§ Assignment
Skipping all pictures, please restate word for word the lines from the one that contains "Click the home logo icon in header" through the last line of the entries.

#### The input ####

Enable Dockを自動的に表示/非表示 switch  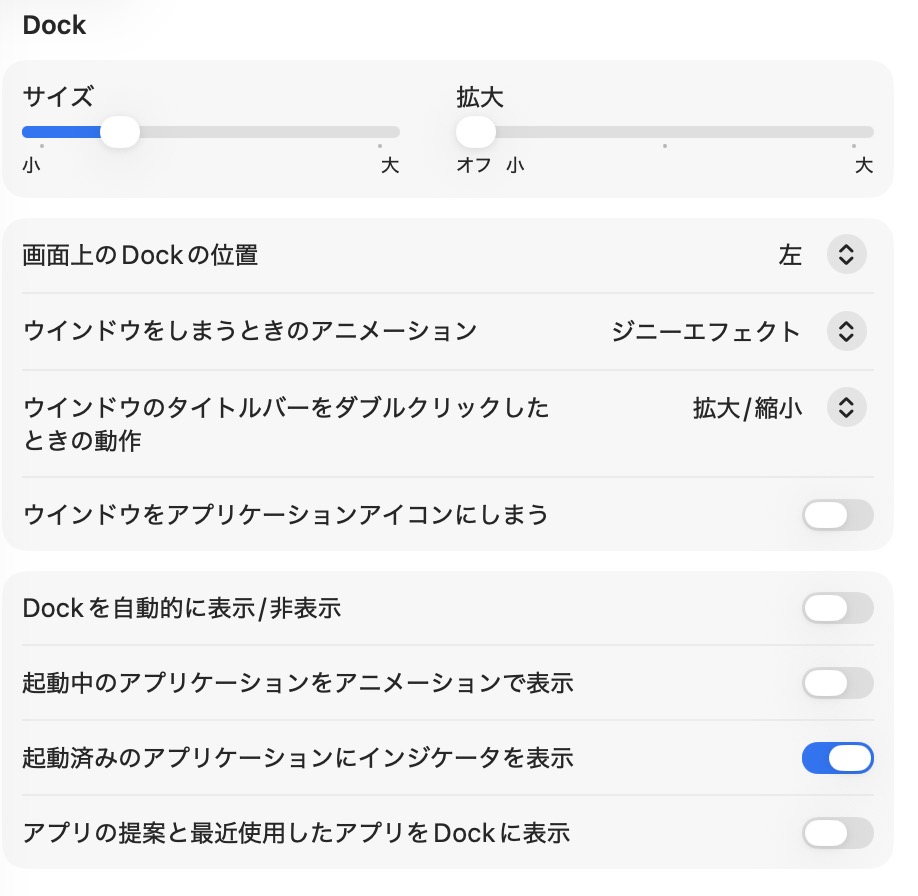[x=837, y=608]
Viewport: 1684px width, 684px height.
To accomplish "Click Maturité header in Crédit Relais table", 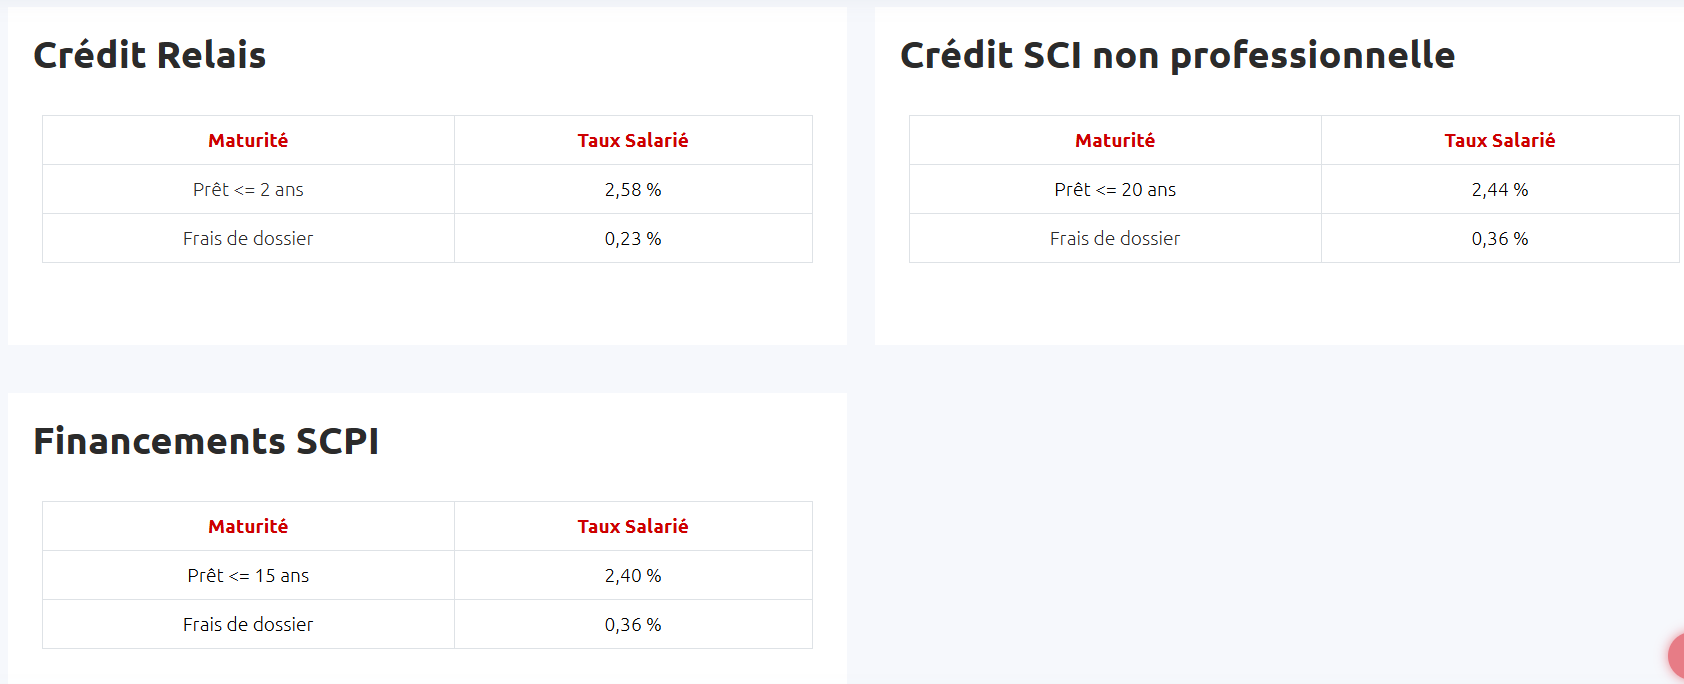I will point(248,141).
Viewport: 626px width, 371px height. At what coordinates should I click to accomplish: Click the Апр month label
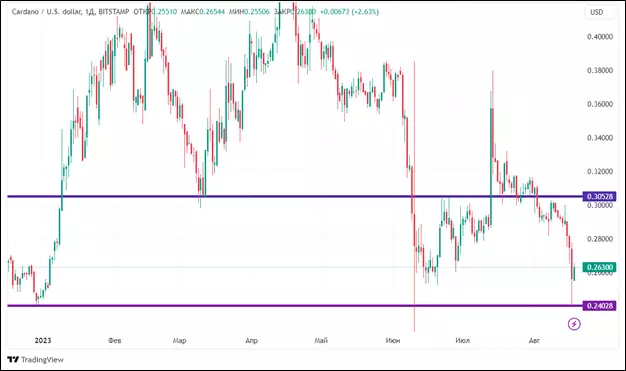251,340
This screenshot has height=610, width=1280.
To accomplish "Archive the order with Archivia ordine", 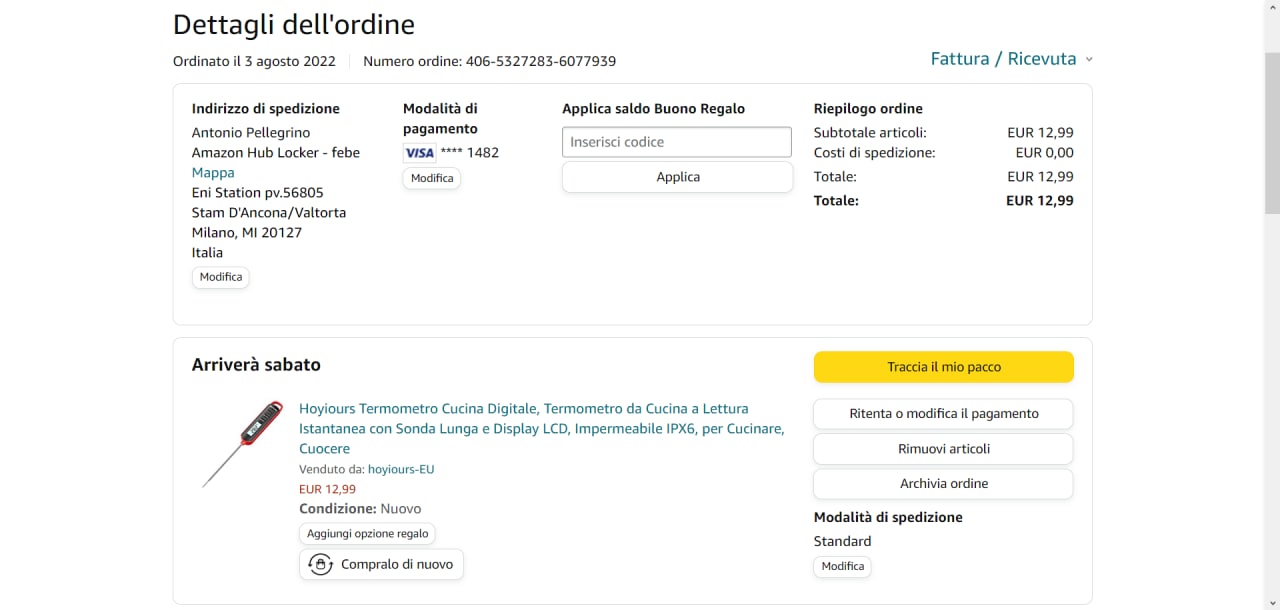I will click(943, 483).
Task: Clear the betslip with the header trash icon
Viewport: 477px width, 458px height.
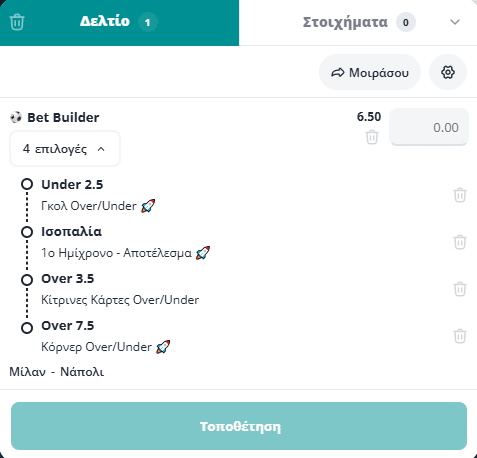Action: point(17,22)
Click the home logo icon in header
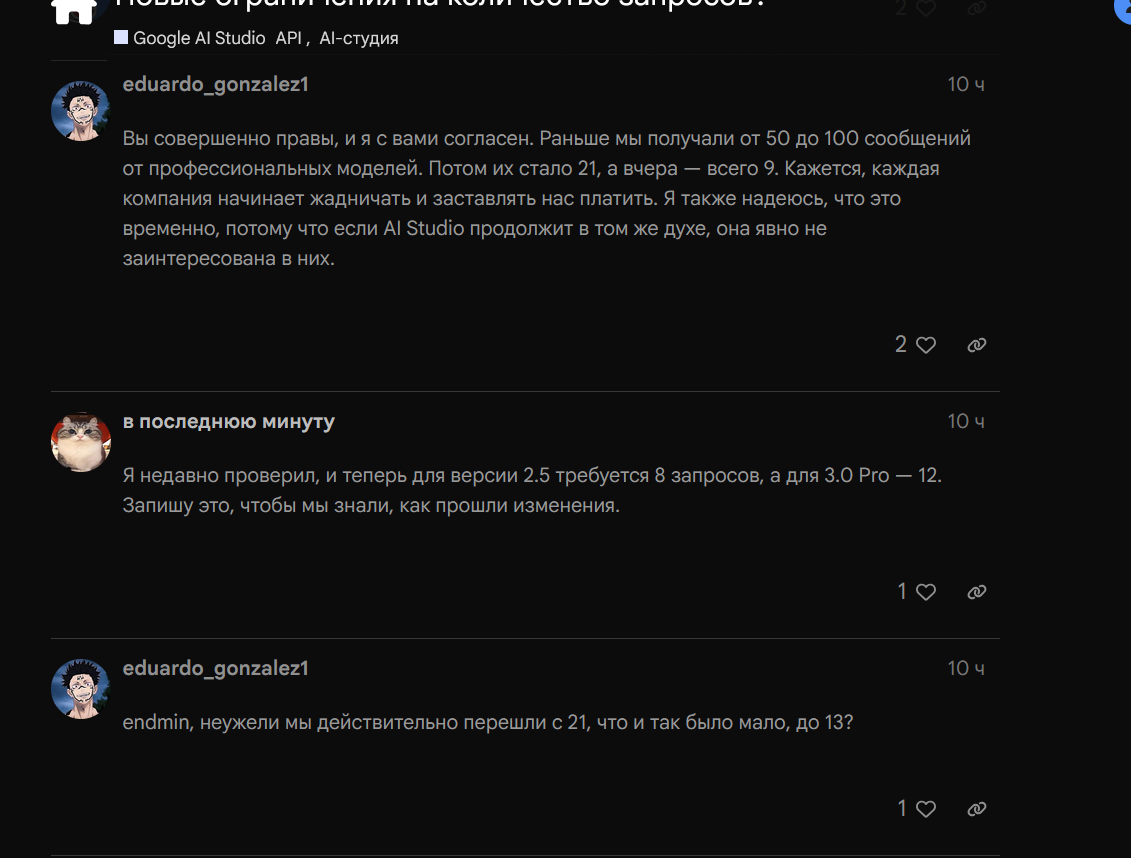Viewport: 1131px width, 858px height. coord(74,10)
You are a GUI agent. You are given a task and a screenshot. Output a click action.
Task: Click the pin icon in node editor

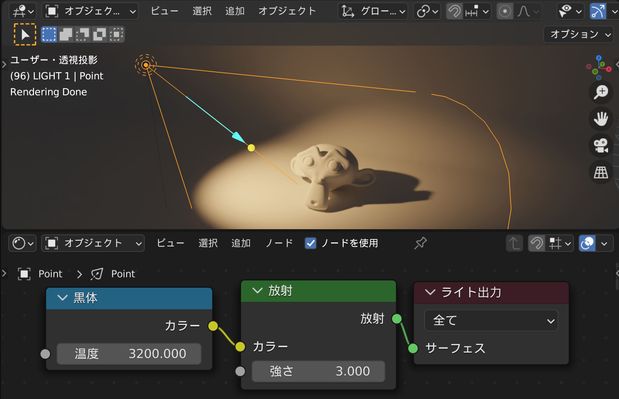[x=420, y=243]
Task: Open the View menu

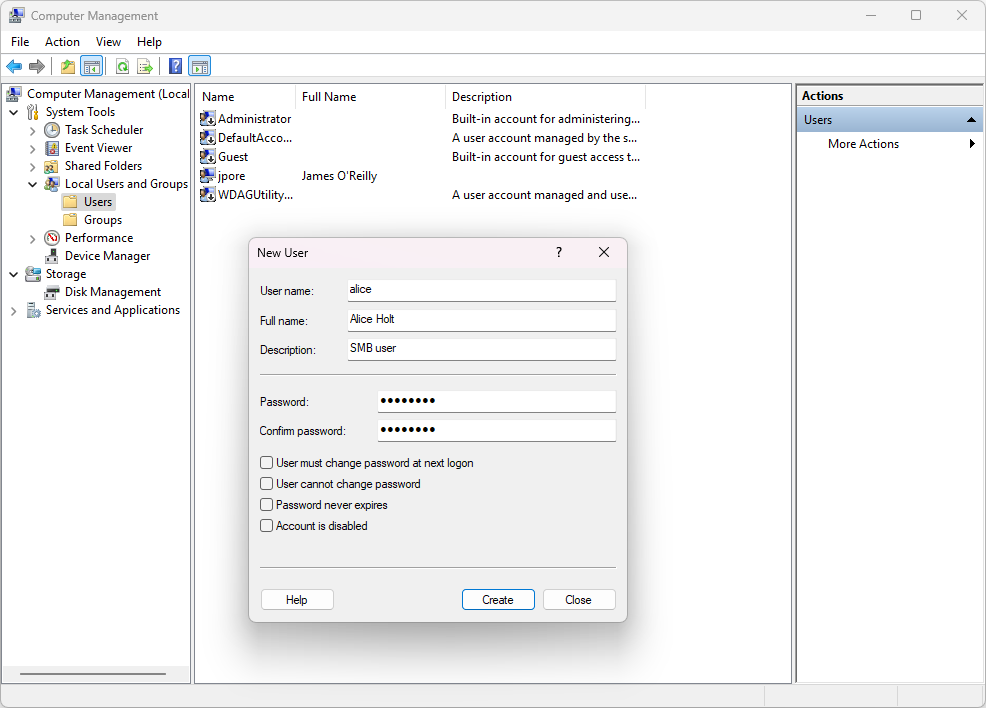Action: tap(108, 41)
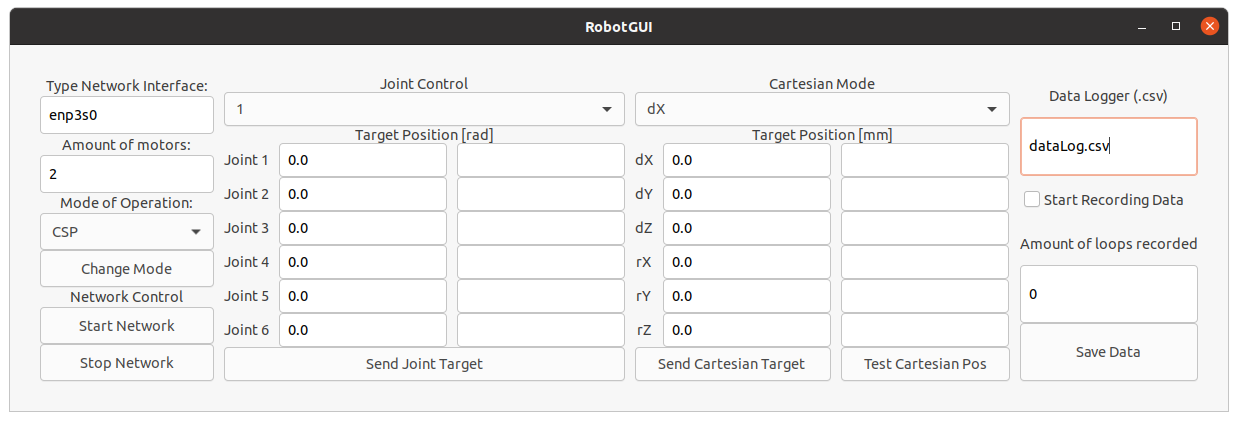Open the Joint Control dropdown
The width and height of the screenshot is (1238, 421).
[x=424, y=109]
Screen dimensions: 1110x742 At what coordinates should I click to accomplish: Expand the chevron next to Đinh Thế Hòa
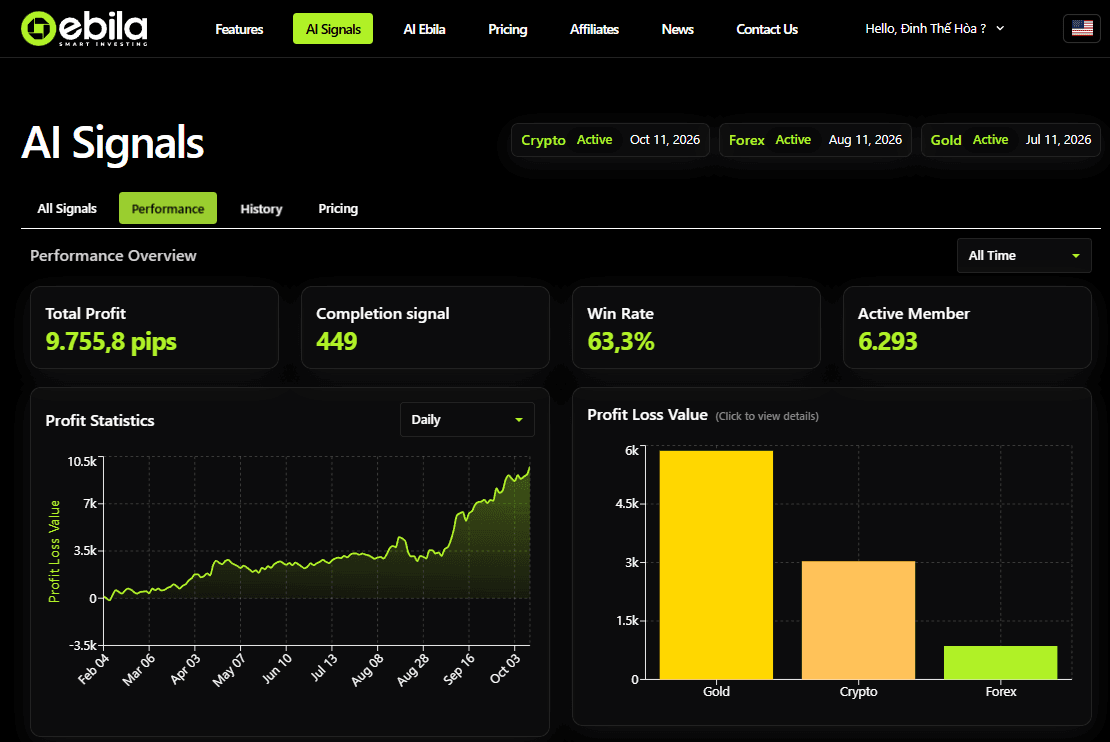[x=997, y=28]
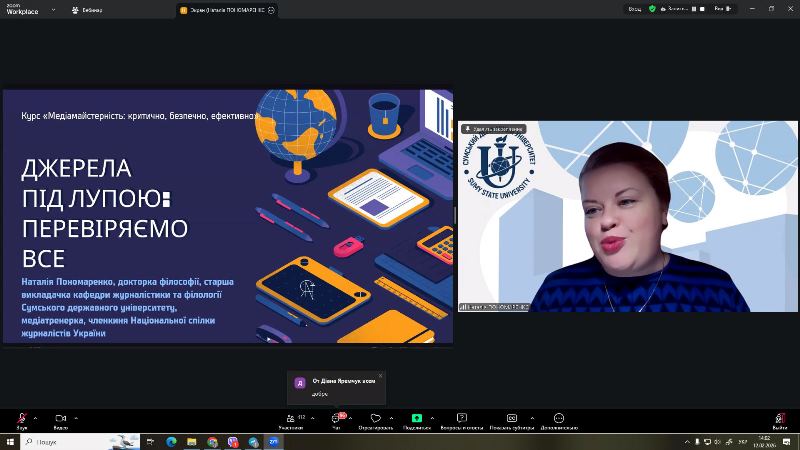
Task: Expand video options arrow beside camera
Action: [75, 418]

####

§ Task solution
Click the home logo icon in header
Viewport: 1131px width, 858px height. coord(74,10)
You are a GUI agent. You are given a task and a screenshot. Output a click action.
Task: Click the pin icon in node editor

[x=420, y=243]
Task: Open the View menu

Action: tap(108, 41)
Open the Joint Control dropdown
The width and height of the screenshot is (1238, 421).
[x=424, y=109]
Screen dimensions: 1110x742 At what coordinates should I click to accomplish: Expand the chevron next to Đinh Thế Hòa
[x=997, y=28]
Task: Expand video options arrow beside camera
Action: [75, 418]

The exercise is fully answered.